The loss of this still stuck. The feeling that this was all unfair was still there… But… sad as that was, I couldn’t change that… Sowhy was I only focusing on that?

The best way I could honour his life, and let him live on, past his time, I realized, was to learn from my experience with him and help others get through what I went through. To help others get past their losses and failure. To help others turn the pain and anguish that comes with it into something that can help them, and help others in life.

That's what this post is about.


·                     He reminded me that no-one can live forever, that no-one always wins in life.

·                     That when we lose someone or something we care about, we will miss them.
But once we get past our grief and failure, we have a choice on how we deal with it.

·         That his personality. His spirit.  His impact on this world… Still lived on, beyond past his time, by how he’d changed those around him. By how his amazing family gathered around to help each-other. By how he could laugh in the face of much pain…

·                     That we can either dwell on the past and close ourselves off to others and to opportunities... 

Or we can learn from them, from the mistakes we've made on our journey with someone or to something, and use that to not only get over our loss, but also to improve ourselves.

That way we can be more successful, influential and HAPPY human beings.
Ones our loved ones would be proud of.

It won't happen in a day. We may have to do some soul searching to get there. And if we can't see any other way of looking at it, talk to somebody about it. 

I hope my experience with Frank can help you see your way around your losses.
When you lose someone close to you - a friend, a family member, your mother, your father, your son - you will feel loss, and you will feel pain. 

Frank was a close friend. He’ll always be a part of me. I can only imagine how hard it would be to lose a brother, partner or child to this disease…

But after a while, YOU have the choice on how to remember them.
So LEARN from those you've lost. Let their time on this Earth, let their qualities, their words, their philosophies, or their tragedy, inspire you to be a better person.

They live through you if they've taught you how to live.
They smile on as you smile and make them proud. 

Always remember that.

What does that mean for me as a med student?
I've learnt that I can't save everyone... 
I'm only human... people live and die and no doctor or scientist, can change that.

I've learnt that I need to take care of myself before I can help others. I need to make sure I get better first, that I don't overstress myself (especially now, while I'm still recovering) and when I become a doctor, that I don't blame myself for deaths or misfortune I could not prevent.

But does that mean that I, like many doctors, close myself off to others and never get close to patients?

I'm not a person who can or wants to do that... And I'm not going to turn to alcohol, or other drugs, to get over the sadness my profession entails either. Alcohol abuse is surprisingly high amongst doctors, despite their better knowledge, for a reason...
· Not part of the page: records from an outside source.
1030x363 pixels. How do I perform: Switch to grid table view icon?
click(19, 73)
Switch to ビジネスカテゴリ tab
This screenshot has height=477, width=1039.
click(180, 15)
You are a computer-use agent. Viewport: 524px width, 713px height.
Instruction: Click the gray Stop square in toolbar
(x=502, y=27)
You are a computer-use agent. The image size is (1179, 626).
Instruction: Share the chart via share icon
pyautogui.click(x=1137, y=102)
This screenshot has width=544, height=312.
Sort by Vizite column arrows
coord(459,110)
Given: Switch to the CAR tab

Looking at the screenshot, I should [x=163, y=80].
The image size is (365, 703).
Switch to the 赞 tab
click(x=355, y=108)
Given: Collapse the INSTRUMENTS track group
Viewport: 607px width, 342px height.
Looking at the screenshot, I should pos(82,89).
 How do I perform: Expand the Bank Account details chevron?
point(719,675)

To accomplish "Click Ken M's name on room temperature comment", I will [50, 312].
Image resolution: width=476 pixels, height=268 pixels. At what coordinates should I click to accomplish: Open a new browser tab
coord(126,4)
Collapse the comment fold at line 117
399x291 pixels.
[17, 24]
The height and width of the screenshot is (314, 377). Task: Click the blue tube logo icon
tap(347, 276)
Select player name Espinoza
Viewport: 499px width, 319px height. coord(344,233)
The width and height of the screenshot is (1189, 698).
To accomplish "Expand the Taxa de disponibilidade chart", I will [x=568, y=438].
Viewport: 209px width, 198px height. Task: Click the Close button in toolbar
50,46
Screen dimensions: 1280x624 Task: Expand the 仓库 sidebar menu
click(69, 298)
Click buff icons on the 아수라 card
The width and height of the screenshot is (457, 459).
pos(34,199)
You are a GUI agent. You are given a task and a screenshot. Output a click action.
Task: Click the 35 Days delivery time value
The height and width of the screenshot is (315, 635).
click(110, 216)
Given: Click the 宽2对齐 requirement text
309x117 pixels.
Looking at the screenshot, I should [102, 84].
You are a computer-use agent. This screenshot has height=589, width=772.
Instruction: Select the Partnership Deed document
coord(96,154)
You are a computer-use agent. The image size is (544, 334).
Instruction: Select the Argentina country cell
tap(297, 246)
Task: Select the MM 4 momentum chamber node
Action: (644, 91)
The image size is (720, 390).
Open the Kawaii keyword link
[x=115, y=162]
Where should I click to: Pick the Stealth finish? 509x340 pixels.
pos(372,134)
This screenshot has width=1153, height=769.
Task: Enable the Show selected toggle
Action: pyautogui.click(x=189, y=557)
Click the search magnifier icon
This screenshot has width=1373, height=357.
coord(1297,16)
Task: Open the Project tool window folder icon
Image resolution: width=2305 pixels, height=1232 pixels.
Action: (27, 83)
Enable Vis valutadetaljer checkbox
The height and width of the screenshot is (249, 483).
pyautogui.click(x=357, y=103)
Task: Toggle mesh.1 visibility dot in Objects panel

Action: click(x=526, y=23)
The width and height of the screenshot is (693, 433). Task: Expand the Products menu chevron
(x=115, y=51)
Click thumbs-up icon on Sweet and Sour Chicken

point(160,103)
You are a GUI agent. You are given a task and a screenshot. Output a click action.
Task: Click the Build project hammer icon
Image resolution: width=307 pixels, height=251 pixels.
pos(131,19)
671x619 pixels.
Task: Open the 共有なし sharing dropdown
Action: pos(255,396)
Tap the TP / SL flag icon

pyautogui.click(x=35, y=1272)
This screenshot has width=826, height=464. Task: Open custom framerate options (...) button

What I will do is remember this story, and remember what I've learnt from it.

I will still care for others, I will still connect with my patients, I will ALWAYS try my best to help them in their times of need.

But when I lose someone, when I miss out on a promotion or fail and exam, when I just feel down and out... I will talk to someone. 

And I WILL get over it. 

A talk I gave, on this issue and on the horrible stereotype and expectation cancer patients are expected to live by (read about that here:) 

If you or a loved one is facing loss or depression of any kind, you can always get over it. It won't happen straight away, it will take time. But talk to someone about it. Talk to a friend, a loved one, someone who you trust most. Talk to a psychologist or a psychiatrist about it. 

Or feel free to talk to me on this blog, on my facebook, wherever you want..I will try my hardest to help you.

My facebook page is here:
Comment below anonymously if you'd like.

And by the way, Frank isn't actually my friend's name. It's just a name I made up to protect his, and his family's, confidentiality.